The color varies with skin tone: red, purple, grayish, tan, or whitish. One useful visual distinction is that jock itch typically spares the scrotum, while yeast infections in the same area tend to involve it. The rash usually stays symmetrical on both sides of the groin.
How Fungal Infections Change as They Heal
Once treatment starts working, fungal rashes follow a fairly predictable visual pattern. The active, raised border begins to flatten first. Redness or discoloration fades gradually, and itching decreases before the skin fully returns to normal. Scaling dries up and stops spreading outward.
After the infection clears, you may notice temporary dark or light marks where the rash was. This post-inflammatory pigmentation is especially common on darker skin tones. It’s not a sign the infection is still active. These marks generally fade on their own over weeks to months without leaving permanent scars. Nail fungus is the exception to quick visual improvement. Even with effective treatment, a damaged nail takes 6 to 12 months to grow out and be fully replaced by healthy nail.

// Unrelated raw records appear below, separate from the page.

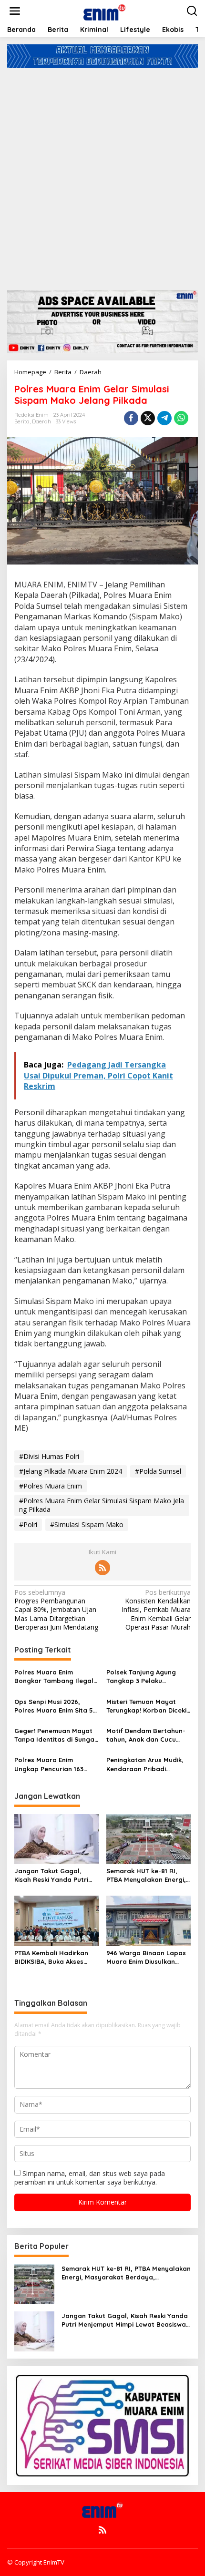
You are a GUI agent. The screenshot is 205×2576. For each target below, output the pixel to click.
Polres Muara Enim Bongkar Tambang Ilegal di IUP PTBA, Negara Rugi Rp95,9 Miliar (53, 1676)
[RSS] (102, 1567)
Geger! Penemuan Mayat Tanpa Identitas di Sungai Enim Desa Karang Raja (55, 1735)
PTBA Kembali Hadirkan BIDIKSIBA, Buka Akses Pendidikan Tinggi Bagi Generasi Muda (51, 1957)
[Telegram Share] (164, 418)
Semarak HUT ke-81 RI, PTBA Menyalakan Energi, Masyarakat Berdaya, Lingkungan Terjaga (146, 1875)
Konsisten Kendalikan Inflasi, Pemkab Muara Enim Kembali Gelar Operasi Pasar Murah (156, 1610)
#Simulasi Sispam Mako (86, 1524)
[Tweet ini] (148, 418)
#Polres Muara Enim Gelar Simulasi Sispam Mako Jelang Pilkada (101, 1505)
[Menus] (14, 11)
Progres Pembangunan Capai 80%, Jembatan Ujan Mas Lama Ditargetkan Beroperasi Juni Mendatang (56, 1610)
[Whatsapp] (181, 418)
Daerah (41, 421)
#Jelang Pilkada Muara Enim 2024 (70, 1471)
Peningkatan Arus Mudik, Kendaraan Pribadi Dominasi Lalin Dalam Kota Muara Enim (145, 1764)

Shared Features Worth Knowing
A few visual clues point toward fungal infection in general. Defined borders are a hallmark. Bacterial skin infections tend to spread diffusely, while fungal rashes usually have a clear edge where infected skin meets healthy skin. Scaling is another constant. Nearly every type of fungal infection produces some degree of flaking, peeling, or powdery texture on the surface. And most fungal infections are asymmetric: they start in one spot and spread outward rather than appearing everywhere at once.
Color alone isn’t a reliable guide because fungal rashes look different depending on skin tone. What stays consistent across all skin tones is the texture (scaly, raised borders) and the pattern (rings, defined patches, satellite spots). Paying attention to those features gives you a more reliable visual read than color alone.